The aim of this study was to determine if microRNA (miRNA) expression is different among chronic hepatitis B (CHB) patients with early liver fibrosis classified according to traditional Chinese medicine (TCM) syndromes. Eighteen CHB-fibrosis patients and 12 CHB patients without fibrosis were enrolled. The CHB-fibrosis group included 9 patients with the TCM syndrome of Ganyu Pixu Xueyu (GYPXXY), characterized by liver stagnation, spleen deficiency, and blood stasis, and 9 patients with the TCM syndrome of Qixu Xueyu (QXXY), characterized by deficiency of qi, blood, and blood stasis. Agilent miRNA microarray was performed first in liver specimens to determine whether miRNA expression is different in patients with these two TCM syndromes of CHB-fibrosis. Gene Ontology (GO) analysis and KEGG analysis were applied to determine the roles of the differentially expressed miRNAs. QRT-PCR was performed to validate the Agilent miRNA microarray results.
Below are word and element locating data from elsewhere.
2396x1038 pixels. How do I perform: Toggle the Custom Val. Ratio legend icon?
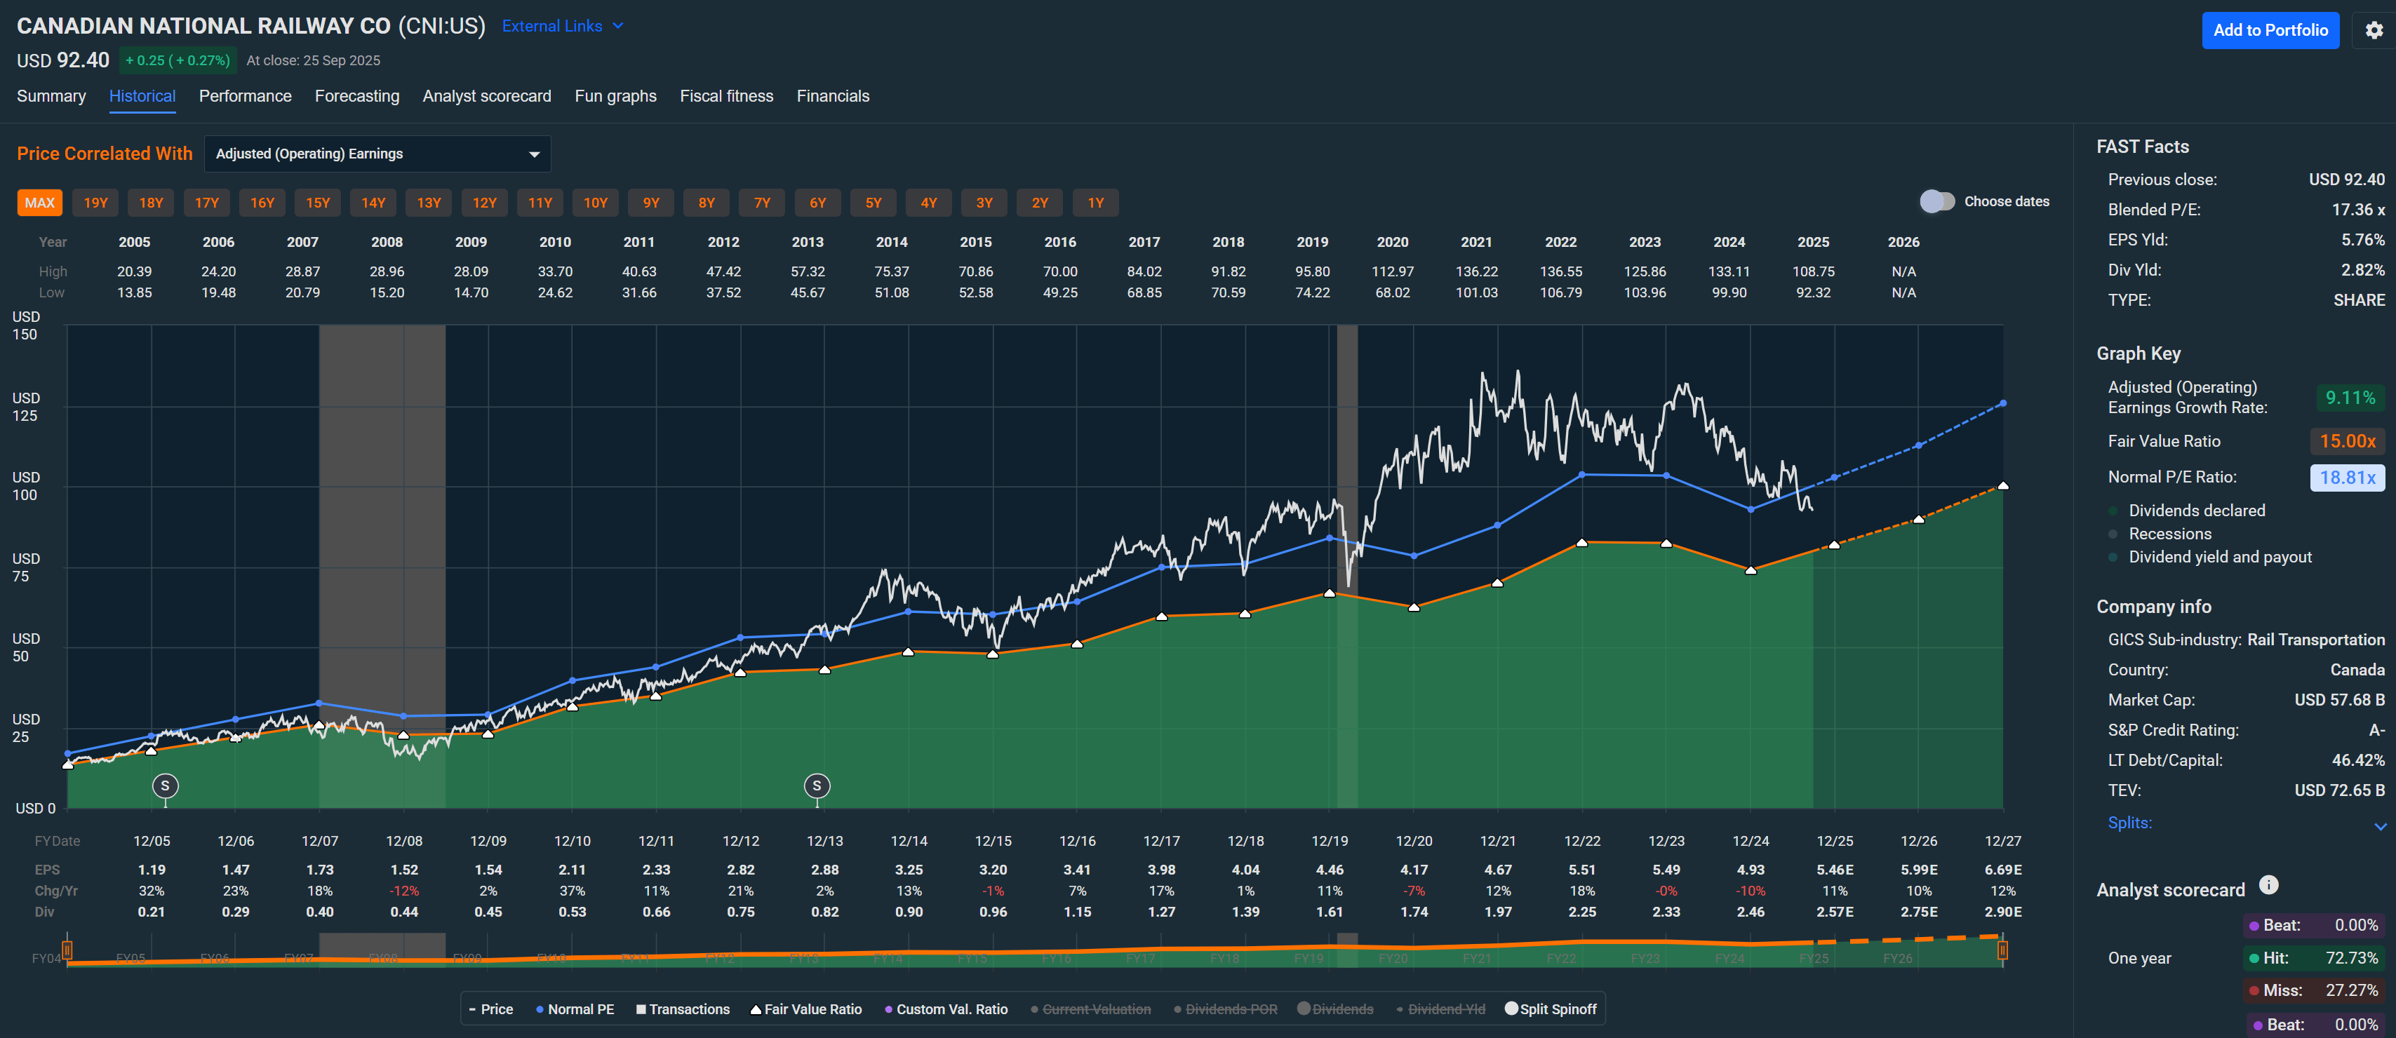point(888,1008)
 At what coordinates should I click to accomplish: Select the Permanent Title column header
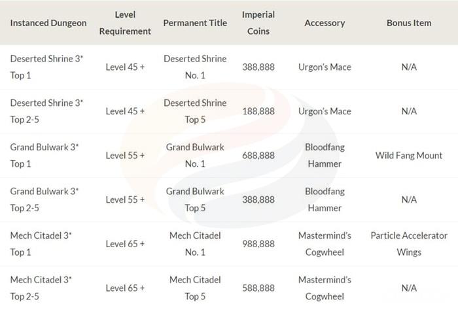[x=195, y=23]
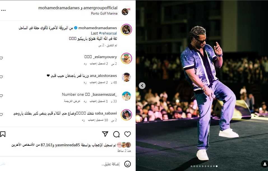The image size is (268, 171).
Task: Open _eslamyousry profile picture
Action: click(126, 58)
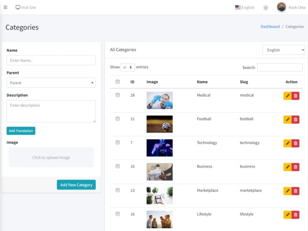Click the image upload area

point(51,157)
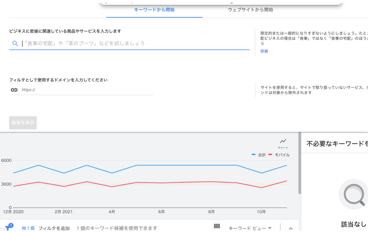This screenshot has height=232, width=373.
Task: Switch to ウェブサイトから開始 tab
Action: click(x=250, y=10)
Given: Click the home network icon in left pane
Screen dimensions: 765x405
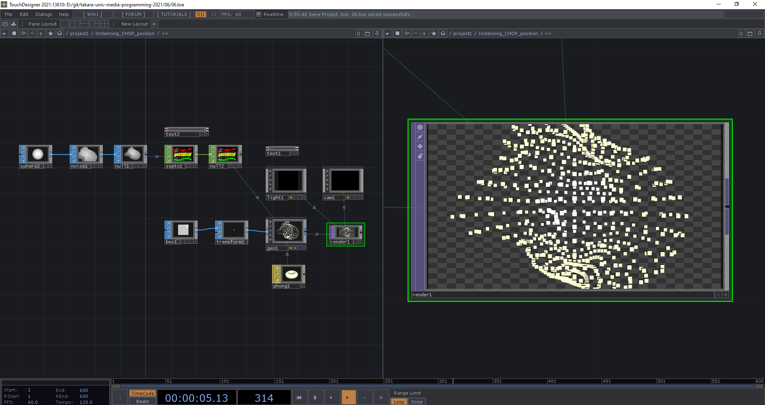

Compared with GYPXXY patients, 6 differentially expressed miRNAs were upregulated (miR-144-5p, miR-18a-5p, miR-148b-3p, miR-654-3p, miR-139-3p, and miR-24-1-5p) and 1 was downregulated (miR-6834-3p) in QXXY patients. According to qRT-PCR data, miR-144-5p and miR-654-3p were confirmed as upregulated in CHB-liver fibrosis patients compared to CHB patients without fibrosis, whereas the other 4 miRNAs were not significantly different. More importantly, miR-654-3p was confirmed to be significantly upregulated in QXXY patients compared with values in GYPXXY patients, whereas no significant difference was found in miR-144-5p. Moreover, the pathways of central carbon metabolism in cancer and cell cycle related to miR-654-3p and the target genes of PTEN and ATM were found to be different between QXXY patients and GYPXXY patients. These results indicate that there are different miRNAs, pathways, and target genes between QXXY patients and GYPXXY patients. However, due to the limited sample, whether miR-654-3p and the target genes PTEN and ATM could be molecular markers to differentiate TCM syndromes could not be established.